Note: When I worked at a small nonprofit, we would have "Slow Cooker Fridays", and this was the favorite meal to make. The ingredients were divided up.

-Onions, garlic, and olive oil
-Kidney beans
-Bread, croutons, cheese, etc.

I usually brought the chili powder, and there was already salt in the kitchen. If you work in a small office, I highly recommend trying this out with your coworkers. Freshly cooked food is such a relief, and it removes a bit of tension and stress in the office.

Step 2: Microwave Garlic and Onion

Microwave the diced onion and minced garlic until the onion is semi-translucent.

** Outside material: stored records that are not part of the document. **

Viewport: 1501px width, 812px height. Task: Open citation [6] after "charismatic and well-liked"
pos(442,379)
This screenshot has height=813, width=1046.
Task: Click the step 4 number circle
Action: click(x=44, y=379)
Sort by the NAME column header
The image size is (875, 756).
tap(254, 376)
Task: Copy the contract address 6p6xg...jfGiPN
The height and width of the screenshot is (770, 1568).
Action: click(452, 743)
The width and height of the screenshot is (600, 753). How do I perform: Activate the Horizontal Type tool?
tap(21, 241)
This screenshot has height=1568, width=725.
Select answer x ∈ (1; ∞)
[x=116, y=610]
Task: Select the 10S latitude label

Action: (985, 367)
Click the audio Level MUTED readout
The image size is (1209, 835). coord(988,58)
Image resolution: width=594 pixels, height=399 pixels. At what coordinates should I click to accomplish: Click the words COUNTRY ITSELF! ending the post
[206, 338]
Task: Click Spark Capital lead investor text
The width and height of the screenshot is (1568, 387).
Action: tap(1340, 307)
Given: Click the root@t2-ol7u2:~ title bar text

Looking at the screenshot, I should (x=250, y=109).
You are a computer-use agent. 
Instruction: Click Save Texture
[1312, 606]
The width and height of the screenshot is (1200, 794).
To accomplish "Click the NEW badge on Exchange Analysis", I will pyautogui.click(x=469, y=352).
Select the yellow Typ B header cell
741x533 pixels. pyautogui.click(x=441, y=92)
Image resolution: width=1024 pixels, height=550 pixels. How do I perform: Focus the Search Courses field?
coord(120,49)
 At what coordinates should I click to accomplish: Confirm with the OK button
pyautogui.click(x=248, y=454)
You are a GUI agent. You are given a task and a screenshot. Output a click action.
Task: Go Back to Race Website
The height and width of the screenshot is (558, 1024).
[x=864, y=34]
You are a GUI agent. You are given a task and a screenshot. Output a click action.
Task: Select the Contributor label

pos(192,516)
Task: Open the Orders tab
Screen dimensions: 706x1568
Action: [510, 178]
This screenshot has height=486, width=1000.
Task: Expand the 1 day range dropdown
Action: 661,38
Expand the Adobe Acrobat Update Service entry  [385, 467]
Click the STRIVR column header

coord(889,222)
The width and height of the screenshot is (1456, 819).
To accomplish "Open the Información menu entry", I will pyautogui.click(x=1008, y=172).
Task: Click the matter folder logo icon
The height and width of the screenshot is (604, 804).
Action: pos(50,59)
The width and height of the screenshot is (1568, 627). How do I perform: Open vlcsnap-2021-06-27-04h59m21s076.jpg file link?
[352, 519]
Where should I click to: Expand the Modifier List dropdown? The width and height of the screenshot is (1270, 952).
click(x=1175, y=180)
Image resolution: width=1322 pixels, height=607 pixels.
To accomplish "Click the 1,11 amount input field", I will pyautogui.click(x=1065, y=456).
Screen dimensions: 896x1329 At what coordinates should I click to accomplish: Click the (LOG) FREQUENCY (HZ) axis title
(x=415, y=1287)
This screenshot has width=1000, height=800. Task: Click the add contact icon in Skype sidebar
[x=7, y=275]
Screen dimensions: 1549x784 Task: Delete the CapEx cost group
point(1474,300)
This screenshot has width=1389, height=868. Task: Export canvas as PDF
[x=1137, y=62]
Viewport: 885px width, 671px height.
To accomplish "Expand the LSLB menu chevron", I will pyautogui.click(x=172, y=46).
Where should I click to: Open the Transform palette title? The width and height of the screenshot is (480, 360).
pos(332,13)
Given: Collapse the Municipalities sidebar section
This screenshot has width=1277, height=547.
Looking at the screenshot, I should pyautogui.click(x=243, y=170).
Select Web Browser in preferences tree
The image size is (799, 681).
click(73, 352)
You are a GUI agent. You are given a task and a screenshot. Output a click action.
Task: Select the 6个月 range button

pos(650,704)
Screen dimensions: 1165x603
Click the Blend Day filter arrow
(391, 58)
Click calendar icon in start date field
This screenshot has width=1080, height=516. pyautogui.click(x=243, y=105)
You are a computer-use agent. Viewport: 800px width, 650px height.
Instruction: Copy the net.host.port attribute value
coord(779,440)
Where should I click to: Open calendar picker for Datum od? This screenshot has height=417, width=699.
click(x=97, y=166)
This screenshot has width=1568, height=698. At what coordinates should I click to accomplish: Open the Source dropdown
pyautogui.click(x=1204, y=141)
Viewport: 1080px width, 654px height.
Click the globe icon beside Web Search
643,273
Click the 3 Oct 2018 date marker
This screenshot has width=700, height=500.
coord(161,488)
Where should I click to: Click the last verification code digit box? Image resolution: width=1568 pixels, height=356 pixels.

  I microwaved this batch for 3.5 minutes at 70% power.

Tip for Mincing Garlic:
  • Place the garlic clove under the flat portion of the knife and hit the knife quickly with the butt of your hand.
  • Remove the skin of the clove.
  • Return clove under the flat portion of the knife and hit the knife with the butt of your hand until the clove is smashed.
  • Run the knife through the smashed clove until it's fully minced.

Step 3: Pour and Cook

Add all the ingredients to the slow cooker including the liquids in the cans.

Note:  If you want meat or TVP, add it at this point.


Cook on low for 3-5 hours.

Serve and garnish.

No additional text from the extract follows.